Start of PROVIDED DATA
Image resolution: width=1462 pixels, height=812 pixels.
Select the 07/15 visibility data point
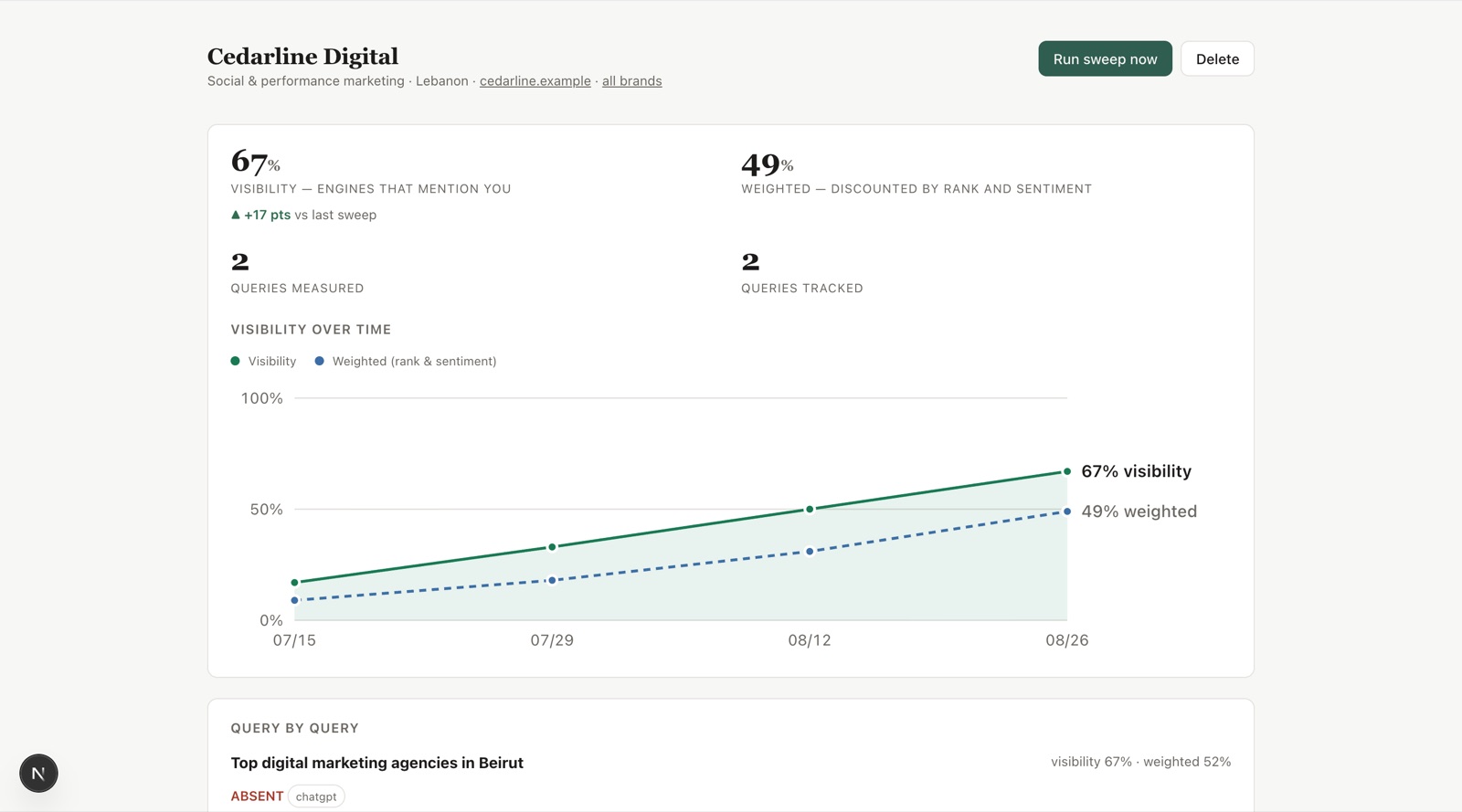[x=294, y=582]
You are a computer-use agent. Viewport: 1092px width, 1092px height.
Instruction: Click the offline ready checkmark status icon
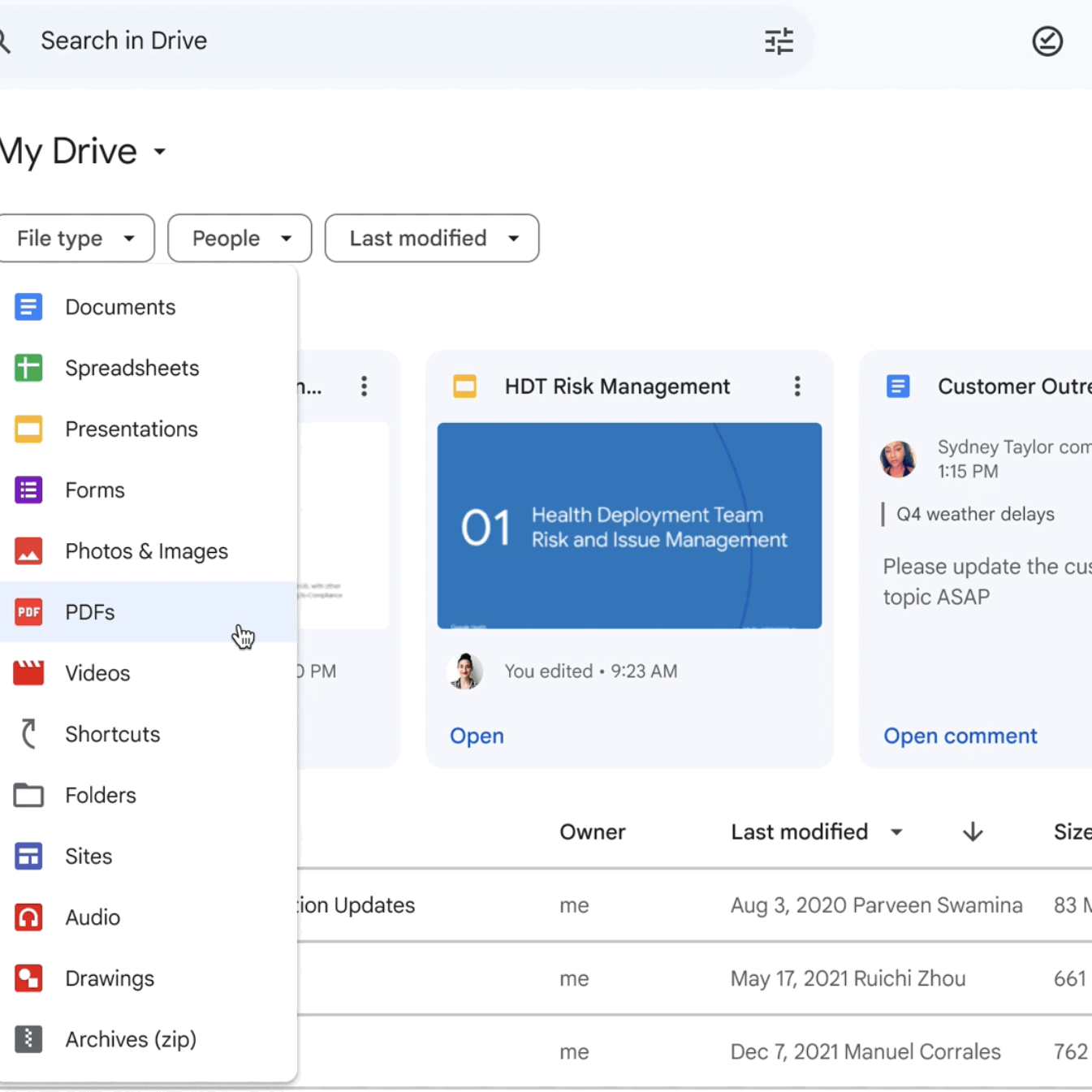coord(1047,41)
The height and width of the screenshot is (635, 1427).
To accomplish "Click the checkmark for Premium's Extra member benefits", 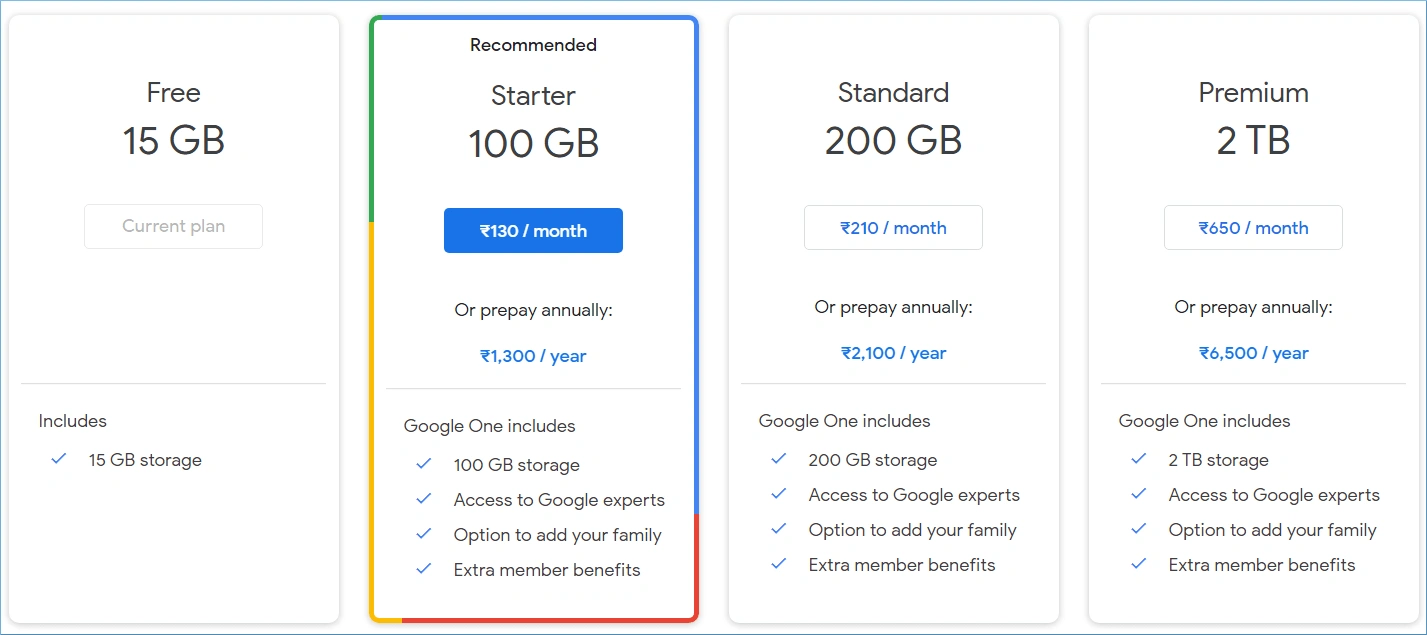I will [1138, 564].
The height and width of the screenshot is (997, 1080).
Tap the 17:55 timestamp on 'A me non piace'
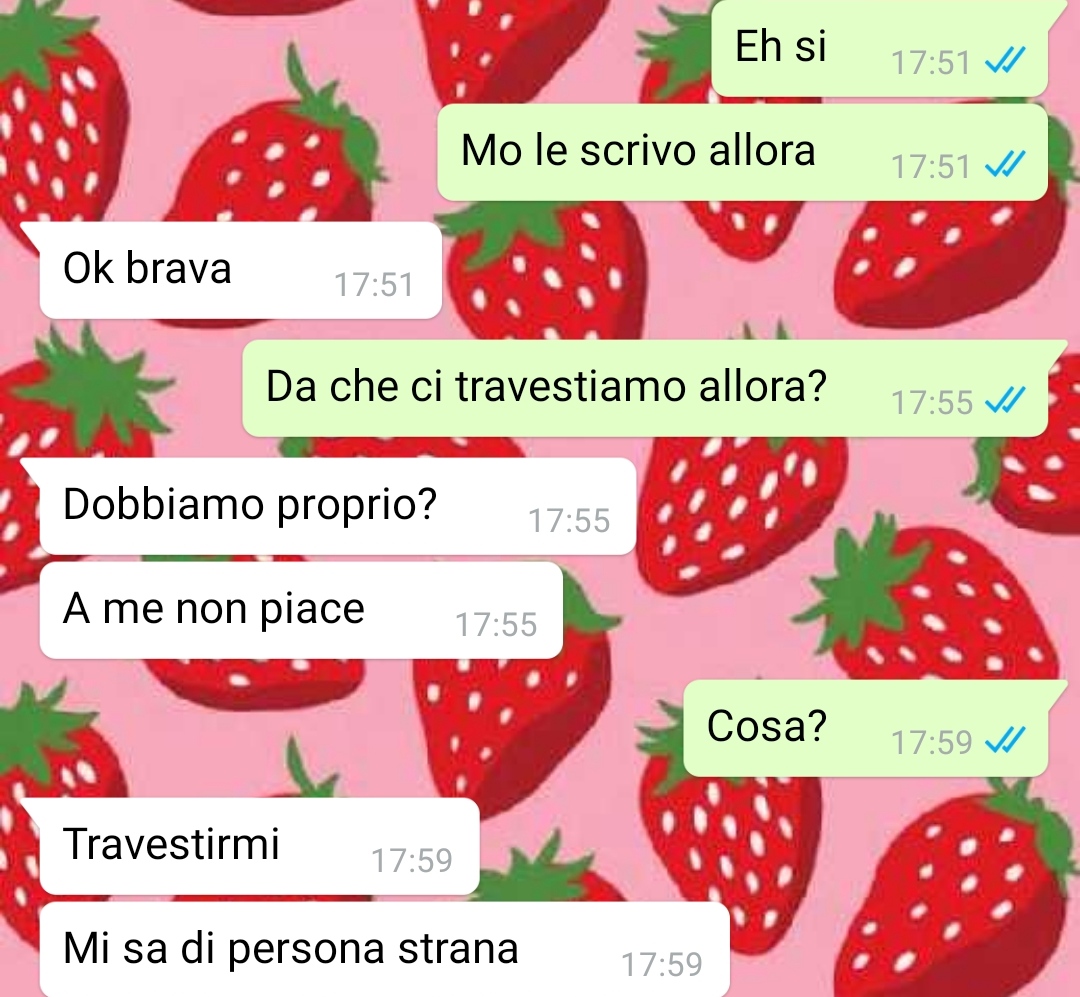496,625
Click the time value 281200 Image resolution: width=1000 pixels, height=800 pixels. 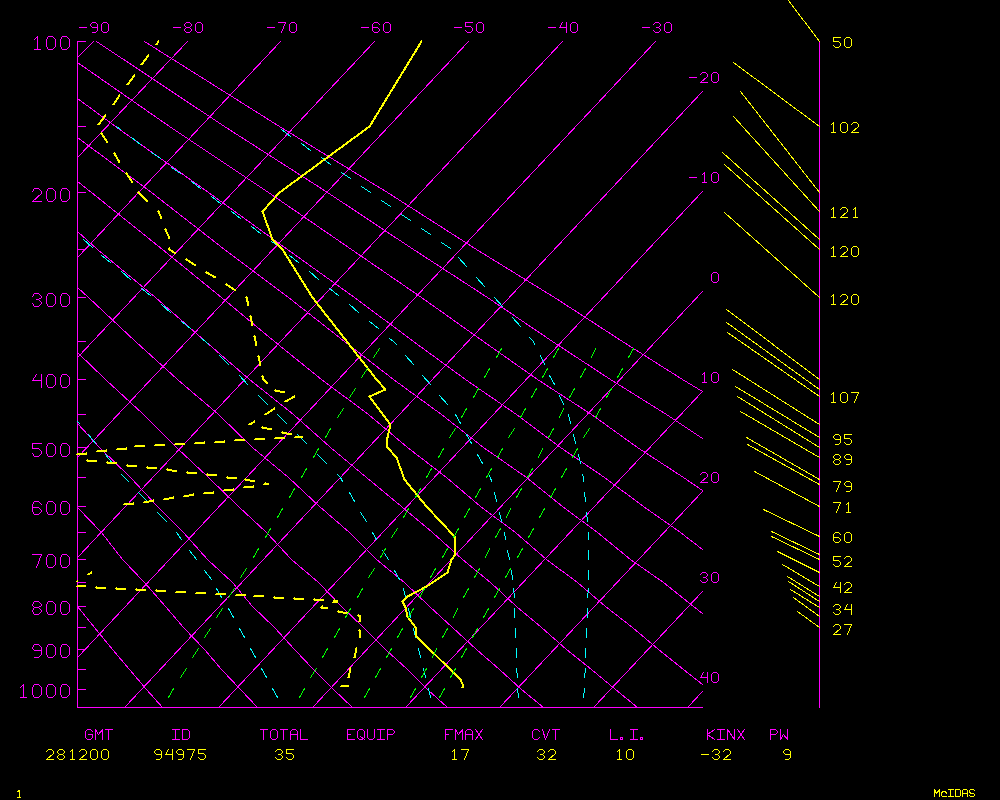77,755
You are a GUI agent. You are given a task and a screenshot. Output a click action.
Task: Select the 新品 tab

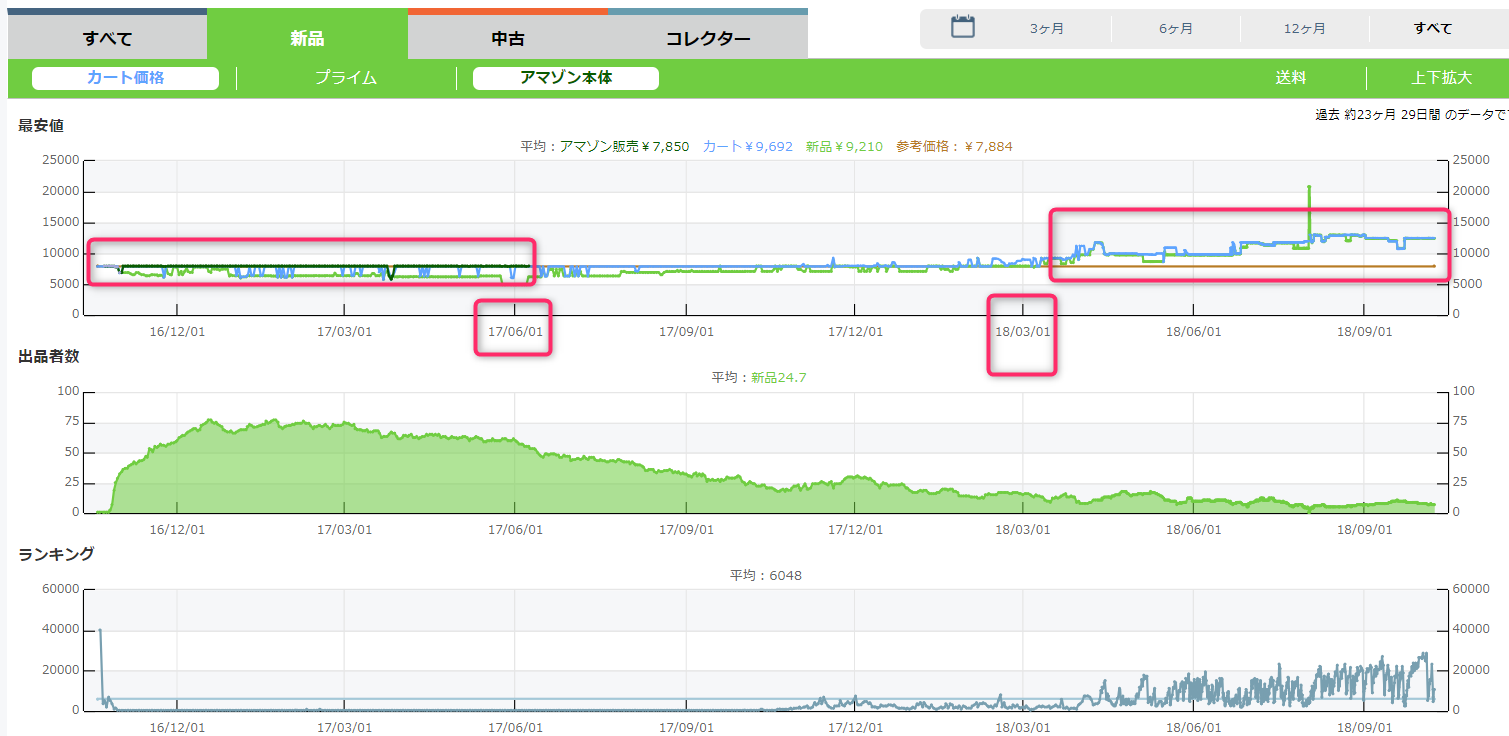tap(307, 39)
End of PROVIDED DATA
--- PROBLEM TO SOLVE ---
Reproduce each line from the listing above that includes the word "screenshot".

--- ANSWER ---
The height and width of the screenshot is (635, 1427).
The height and width of the screenshot is (997, 1080).
You are a GUI agent. You are given a task and a screenshot. Output a click action.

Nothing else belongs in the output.